_Задача:_ Назовите всех исследователей, которые, согласно фрагменту о сахаровских осцилляциях, проанализировали эффект осцилляций для случая горячей Вселенной.
━━━ Фрагмент текста ━━━
То, что сахаровские осцилляции в принципе можно наблюдать, стало ясно после открытия реликтового излучения в 1965 году. Перспективу давало само реликтовое излучение: ведь его карта и есть карта ранней Вселенной, где должны быть запечатлены все неоднородности, не успевшие исказиться из-за гравитационной неустойчивости. Эффект осцилляций был проанализирован для случая горячей Вселенной Р. А. Сюняевым и Я. Б. Зельдовичем, а также независимо Джимом Пиблсом и Юй Цзе-Таем — обе работы опубликованы в 1970 году. Прошло четверть века, и сахаровские осцилляции увидели воочию. Рецепт расшифровки карты реликтового излучения прост: надо разложить ее в ряд Фурье по угловым гармоникам (мультиполям).

Если бы только Андрей Дмитриевич увидел данные, представленные на рис. 31.2, где показан спектр этого самого разложения карты!

В чем ярче всего проявляется мощь науки?

Представьте, сидит человек, пишет формулы, где фигурируют невероятные величины (10-43 с, 1094 г/см2 и т.п.), заведомо недоступные никаким измерениям и экспериментам, что-то пытается вывести. Откуда убеждение, что на таких масштабах вообще работает наша логика, что к ним применимы законы, установленные человеком? С точки зрения человека несведущего, ученый в данном случае занимается полными абстракциями, фантазиями за деньги налогоплательщиков. В результате значительных усилий выводит на бумаге, что распределение по размерам неких флуктуаций плотности во Вселенной должно описываться некой осциллирующей кривой.

Через десятилетия люди запускают космический аппарат с прецизионным приемником микроволнового радиоизлучения, испущенного миллиарды лет назад. И видят из карты этого излучения ту самую осциллирующую кривую!
━━━ Зафиксированные данные ━━━
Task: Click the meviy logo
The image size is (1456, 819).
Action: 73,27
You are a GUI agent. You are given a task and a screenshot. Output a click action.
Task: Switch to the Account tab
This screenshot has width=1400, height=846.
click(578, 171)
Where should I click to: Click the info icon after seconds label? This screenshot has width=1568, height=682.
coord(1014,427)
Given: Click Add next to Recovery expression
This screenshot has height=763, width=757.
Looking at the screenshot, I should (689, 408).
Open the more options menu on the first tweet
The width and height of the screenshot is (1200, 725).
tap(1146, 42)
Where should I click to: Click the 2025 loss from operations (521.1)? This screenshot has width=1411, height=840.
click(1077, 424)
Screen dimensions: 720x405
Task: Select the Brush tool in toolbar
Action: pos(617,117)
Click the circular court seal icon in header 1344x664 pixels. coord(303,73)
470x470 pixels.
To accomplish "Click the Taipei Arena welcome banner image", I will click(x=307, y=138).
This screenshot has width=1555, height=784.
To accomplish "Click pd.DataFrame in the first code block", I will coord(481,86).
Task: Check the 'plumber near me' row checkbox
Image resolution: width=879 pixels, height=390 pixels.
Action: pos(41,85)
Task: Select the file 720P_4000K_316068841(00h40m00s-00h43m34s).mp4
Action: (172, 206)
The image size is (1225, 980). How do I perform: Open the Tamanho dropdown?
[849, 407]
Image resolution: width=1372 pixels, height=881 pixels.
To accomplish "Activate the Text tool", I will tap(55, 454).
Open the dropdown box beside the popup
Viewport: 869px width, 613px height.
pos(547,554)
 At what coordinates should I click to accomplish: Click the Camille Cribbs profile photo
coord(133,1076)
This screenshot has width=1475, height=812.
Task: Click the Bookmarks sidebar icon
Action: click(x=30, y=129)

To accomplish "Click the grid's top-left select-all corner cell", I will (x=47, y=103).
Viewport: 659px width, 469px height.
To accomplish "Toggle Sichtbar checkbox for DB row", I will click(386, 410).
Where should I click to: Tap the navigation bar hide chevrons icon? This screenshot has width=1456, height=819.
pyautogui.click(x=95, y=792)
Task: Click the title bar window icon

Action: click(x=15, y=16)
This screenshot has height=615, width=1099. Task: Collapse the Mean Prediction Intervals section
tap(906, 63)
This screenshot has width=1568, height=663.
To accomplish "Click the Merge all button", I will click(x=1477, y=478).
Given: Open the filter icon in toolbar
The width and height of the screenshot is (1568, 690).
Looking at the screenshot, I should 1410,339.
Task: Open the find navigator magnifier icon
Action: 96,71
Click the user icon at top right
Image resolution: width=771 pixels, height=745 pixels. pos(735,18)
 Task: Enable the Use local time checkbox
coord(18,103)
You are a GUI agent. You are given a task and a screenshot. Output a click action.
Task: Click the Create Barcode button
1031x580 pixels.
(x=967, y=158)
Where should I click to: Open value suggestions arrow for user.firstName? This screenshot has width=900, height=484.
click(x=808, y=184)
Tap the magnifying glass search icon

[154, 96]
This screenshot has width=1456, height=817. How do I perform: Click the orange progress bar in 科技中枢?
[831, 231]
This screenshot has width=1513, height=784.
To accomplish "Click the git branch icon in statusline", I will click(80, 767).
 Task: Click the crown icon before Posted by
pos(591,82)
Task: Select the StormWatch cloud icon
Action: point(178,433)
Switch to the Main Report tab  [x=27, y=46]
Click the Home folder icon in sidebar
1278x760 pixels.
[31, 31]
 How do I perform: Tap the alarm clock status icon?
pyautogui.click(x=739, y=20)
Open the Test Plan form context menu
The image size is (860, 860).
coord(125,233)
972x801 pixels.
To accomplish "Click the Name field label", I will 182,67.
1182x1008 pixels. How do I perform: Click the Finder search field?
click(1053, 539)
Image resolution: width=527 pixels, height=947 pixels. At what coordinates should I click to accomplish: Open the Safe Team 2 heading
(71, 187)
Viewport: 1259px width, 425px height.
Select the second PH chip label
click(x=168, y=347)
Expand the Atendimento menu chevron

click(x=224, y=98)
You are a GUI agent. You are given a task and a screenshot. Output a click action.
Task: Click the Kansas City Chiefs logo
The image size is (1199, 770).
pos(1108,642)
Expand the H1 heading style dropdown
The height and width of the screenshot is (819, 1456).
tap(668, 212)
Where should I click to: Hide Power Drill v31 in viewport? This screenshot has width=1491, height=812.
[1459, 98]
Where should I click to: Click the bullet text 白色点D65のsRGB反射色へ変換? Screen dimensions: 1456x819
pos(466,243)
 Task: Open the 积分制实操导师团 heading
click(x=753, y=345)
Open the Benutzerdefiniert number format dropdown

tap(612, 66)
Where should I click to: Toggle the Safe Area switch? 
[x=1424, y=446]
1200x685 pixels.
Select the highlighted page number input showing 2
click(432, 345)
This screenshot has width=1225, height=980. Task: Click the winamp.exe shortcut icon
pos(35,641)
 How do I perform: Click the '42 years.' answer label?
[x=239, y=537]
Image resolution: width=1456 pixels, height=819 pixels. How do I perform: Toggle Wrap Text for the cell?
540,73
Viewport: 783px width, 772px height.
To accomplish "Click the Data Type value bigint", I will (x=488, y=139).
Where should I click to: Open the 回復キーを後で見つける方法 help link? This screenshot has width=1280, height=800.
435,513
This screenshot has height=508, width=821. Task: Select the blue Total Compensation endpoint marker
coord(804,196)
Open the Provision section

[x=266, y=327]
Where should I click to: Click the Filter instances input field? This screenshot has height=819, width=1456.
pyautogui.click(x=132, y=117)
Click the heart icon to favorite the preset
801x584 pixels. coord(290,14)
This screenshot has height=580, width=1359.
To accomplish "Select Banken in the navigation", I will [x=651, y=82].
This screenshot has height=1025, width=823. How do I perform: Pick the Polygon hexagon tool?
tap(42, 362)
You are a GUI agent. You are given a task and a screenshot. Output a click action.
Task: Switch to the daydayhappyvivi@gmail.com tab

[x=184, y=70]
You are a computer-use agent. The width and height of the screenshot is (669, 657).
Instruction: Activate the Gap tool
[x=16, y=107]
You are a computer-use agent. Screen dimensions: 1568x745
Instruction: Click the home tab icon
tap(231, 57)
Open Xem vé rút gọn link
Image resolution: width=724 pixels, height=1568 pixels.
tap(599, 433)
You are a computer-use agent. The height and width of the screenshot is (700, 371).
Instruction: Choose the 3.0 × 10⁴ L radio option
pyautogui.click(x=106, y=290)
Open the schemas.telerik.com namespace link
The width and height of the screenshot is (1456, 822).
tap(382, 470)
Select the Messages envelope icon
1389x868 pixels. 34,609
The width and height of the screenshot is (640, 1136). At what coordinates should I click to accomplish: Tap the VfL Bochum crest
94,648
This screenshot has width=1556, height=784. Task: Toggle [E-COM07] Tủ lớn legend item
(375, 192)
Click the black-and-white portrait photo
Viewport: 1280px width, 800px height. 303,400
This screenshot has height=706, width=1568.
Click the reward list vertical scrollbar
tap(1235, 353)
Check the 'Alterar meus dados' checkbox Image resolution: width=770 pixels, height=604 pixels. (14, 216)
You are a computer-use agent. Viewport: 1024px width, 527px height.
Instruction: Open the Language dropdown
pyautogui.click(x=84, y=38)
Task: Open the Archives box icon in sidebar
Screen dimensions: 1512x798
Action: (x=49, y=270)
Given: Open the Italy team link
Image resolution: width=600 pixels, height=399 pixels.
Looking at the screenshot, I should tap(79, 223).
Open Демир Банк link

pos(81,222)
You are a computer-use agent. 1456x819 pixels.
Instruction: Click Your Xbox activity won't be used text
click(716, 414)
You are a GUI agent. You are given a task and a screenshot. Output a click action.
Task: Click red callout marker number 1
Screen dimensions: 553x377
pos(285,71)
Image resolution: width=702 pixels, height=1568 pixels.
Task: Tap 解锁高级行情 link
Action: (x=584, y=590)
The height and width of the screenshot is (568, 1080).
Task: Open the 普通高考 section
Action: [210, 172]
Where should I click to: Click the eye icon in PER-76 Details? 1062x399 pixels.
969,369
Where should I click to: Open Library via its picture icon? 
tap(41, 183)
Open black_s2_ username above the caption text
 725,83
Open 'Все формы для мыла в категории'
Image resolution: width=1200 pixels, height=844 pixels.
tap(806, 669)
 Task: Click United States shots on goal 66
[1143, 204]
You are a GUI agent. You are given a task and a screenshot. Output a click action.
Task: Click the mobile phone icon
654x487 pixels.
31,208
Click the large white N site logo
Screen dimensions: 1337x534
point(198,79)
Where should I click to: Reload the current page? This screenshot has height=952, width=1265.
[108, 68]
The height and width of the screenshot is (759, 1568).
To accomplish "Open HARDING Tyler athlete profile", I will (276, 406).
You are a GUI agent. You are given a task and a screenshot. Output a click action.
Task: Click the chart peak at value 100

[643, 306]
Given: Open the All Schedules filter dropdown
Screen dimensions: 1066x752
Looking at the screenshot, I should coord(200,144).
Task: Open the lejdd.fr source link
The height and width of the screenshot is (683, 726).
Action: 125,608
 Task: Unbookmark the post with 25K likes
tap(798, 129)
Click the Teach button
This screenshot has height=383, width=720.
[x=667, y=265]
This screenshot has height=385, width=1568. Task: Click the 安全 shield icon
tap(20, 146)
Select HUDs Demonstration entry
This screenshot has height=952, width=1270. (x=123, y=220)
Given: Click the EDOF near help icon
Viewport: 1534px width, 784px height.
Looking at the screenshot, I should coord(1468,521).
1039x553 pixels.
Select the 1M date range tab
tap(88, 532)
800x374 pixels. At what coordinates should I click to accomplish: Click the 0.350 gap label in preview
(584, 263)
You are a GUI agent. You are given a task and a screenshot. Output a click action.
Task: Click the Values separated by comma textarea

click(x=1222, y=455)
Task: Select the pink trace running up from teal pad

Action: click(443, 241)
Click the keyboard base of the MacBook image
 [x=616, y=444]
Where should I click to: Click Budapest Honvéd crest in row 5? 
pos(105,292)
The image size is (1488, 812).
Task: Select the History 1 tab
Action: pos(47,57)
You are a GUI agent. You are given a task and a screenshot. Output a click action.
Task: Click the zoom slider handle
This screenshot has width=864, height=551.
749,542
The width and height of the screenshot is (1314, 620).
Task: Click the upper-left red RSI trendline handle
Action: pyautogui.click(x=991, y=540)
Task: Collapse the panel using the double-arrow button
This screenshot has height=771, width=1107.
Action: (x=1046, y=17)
━━━
_Результат упражнения:_ Р. А. Сюняев, Я. Б. Зельдович, Джим Пиблс, Юй Цзе-Тай